(GOAL):
Extract every row below that contains the string "agent".

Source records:
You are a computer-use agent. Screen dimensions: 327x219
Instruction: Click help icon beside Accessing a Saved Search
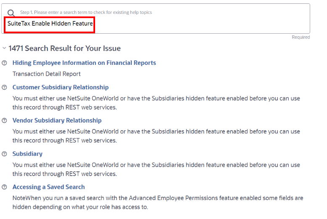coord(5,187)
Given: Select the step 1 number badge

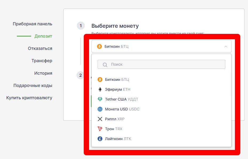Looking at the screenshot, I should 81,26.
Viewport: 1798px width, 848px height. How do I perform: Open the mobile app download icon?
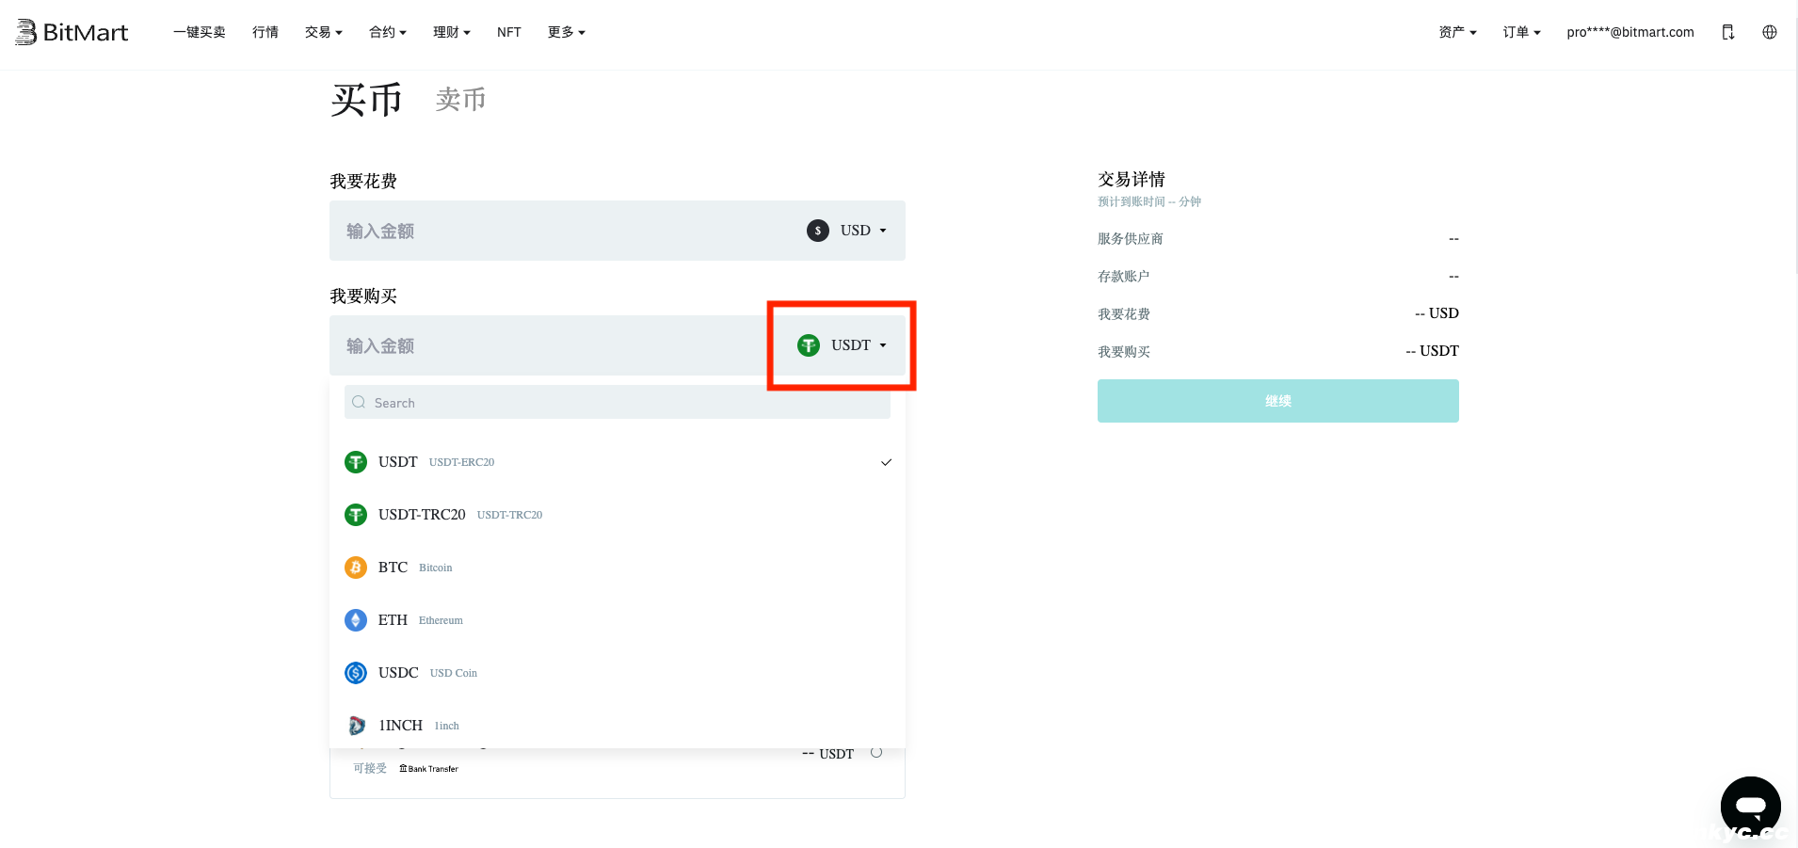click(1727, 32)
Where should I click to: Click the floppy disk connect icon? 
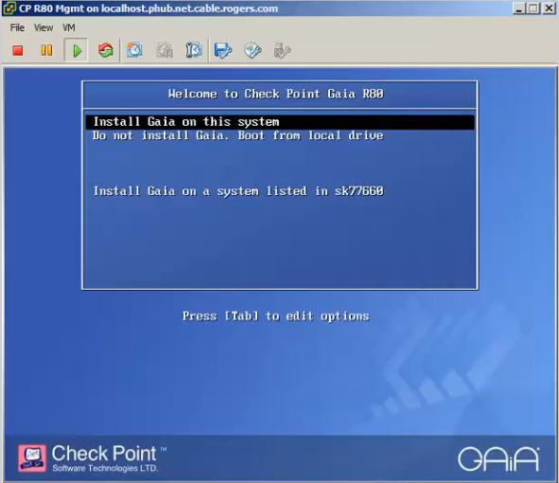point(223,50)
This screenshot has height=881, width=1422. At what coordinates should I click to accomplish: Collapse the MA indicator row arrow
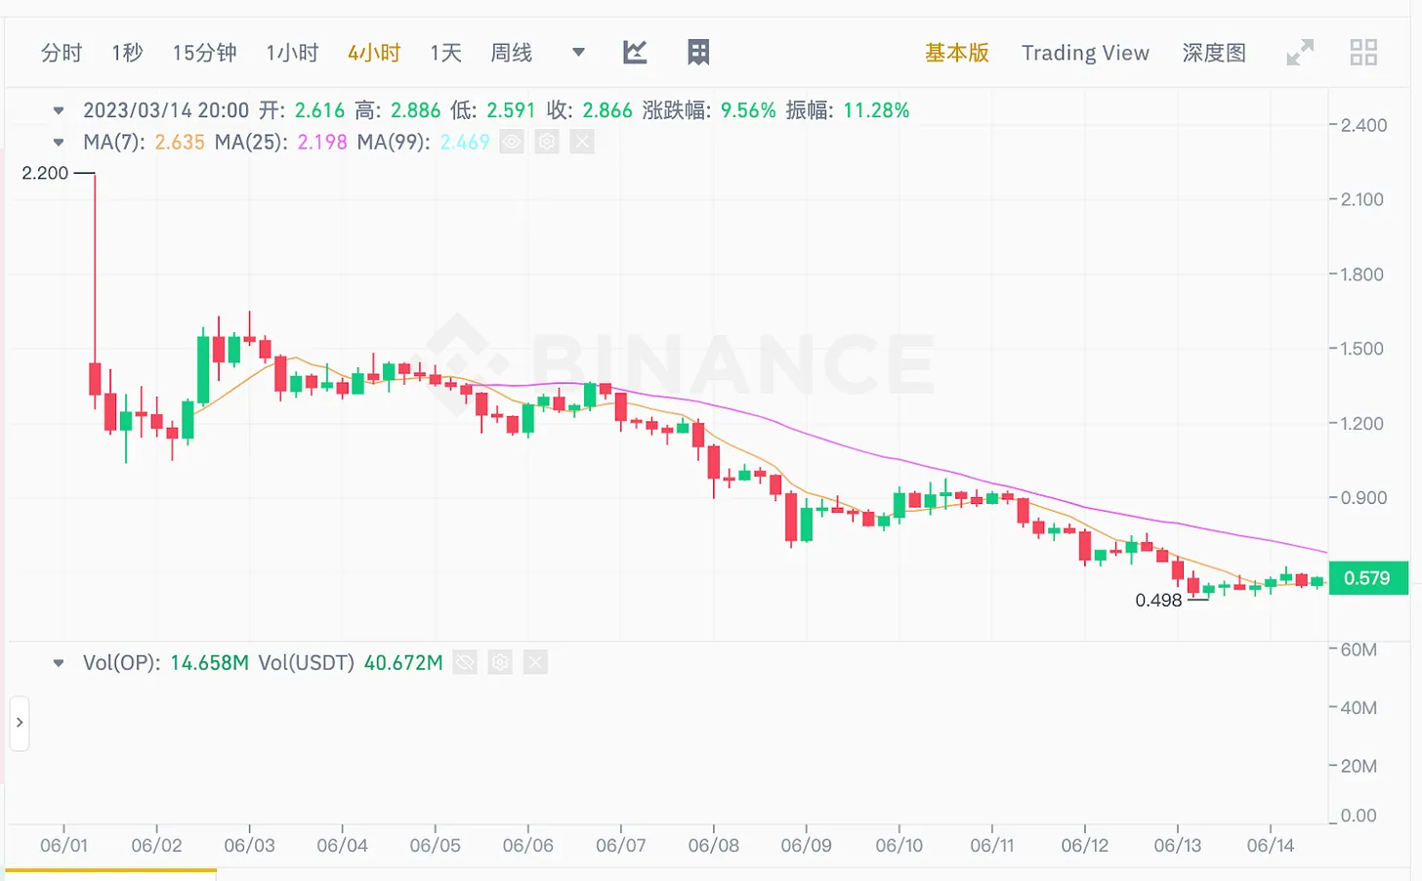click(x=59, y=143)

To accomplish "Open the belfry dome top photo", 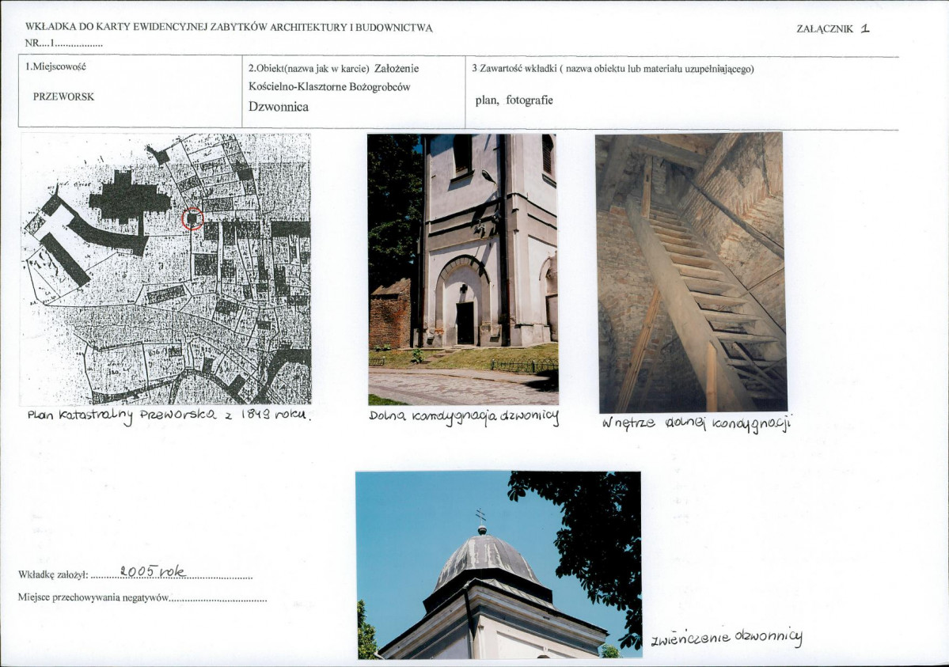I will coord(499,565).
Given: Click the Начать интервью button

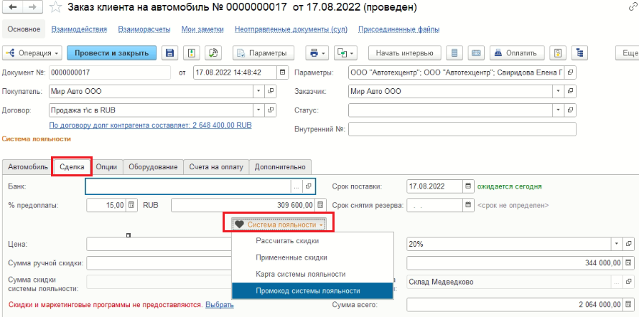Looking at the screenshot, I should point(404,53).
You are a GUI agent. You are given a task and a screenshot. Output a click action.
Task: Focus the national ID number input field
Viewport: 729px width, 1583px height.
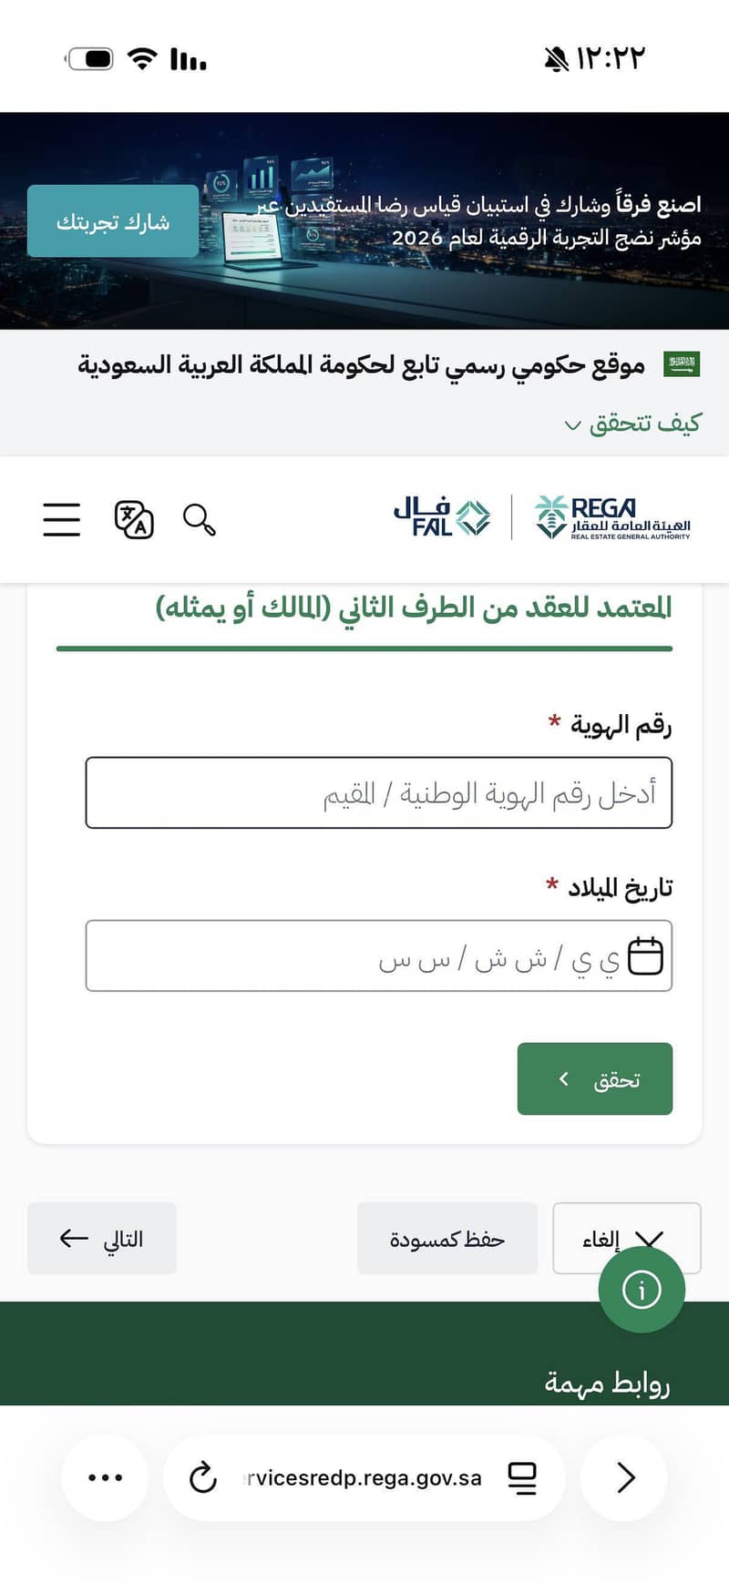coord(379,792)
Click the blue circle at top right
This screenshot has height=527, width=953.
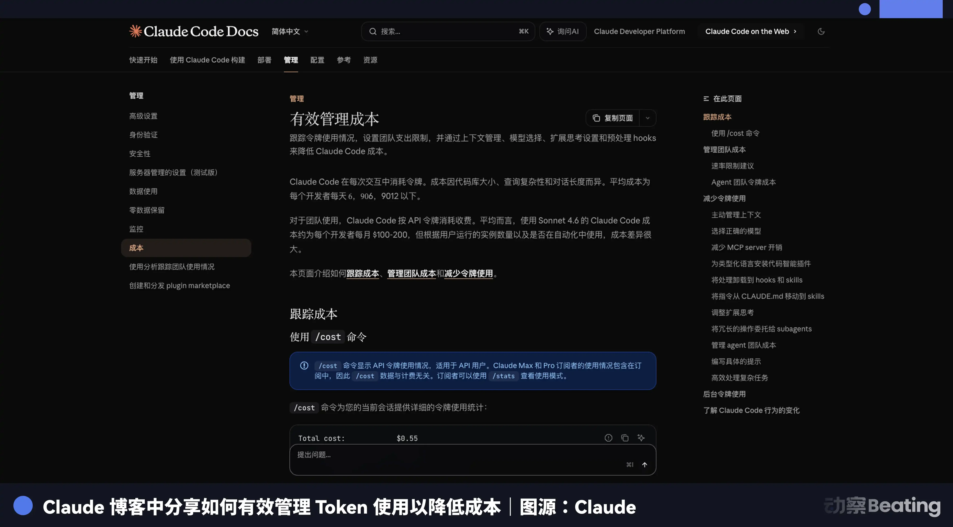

(CORRECT OUTPUT):
You are a computer-use agent. Screen dimensions: 327x219
You are a GUI agent. You are given a task and a screenshot. Output a click action.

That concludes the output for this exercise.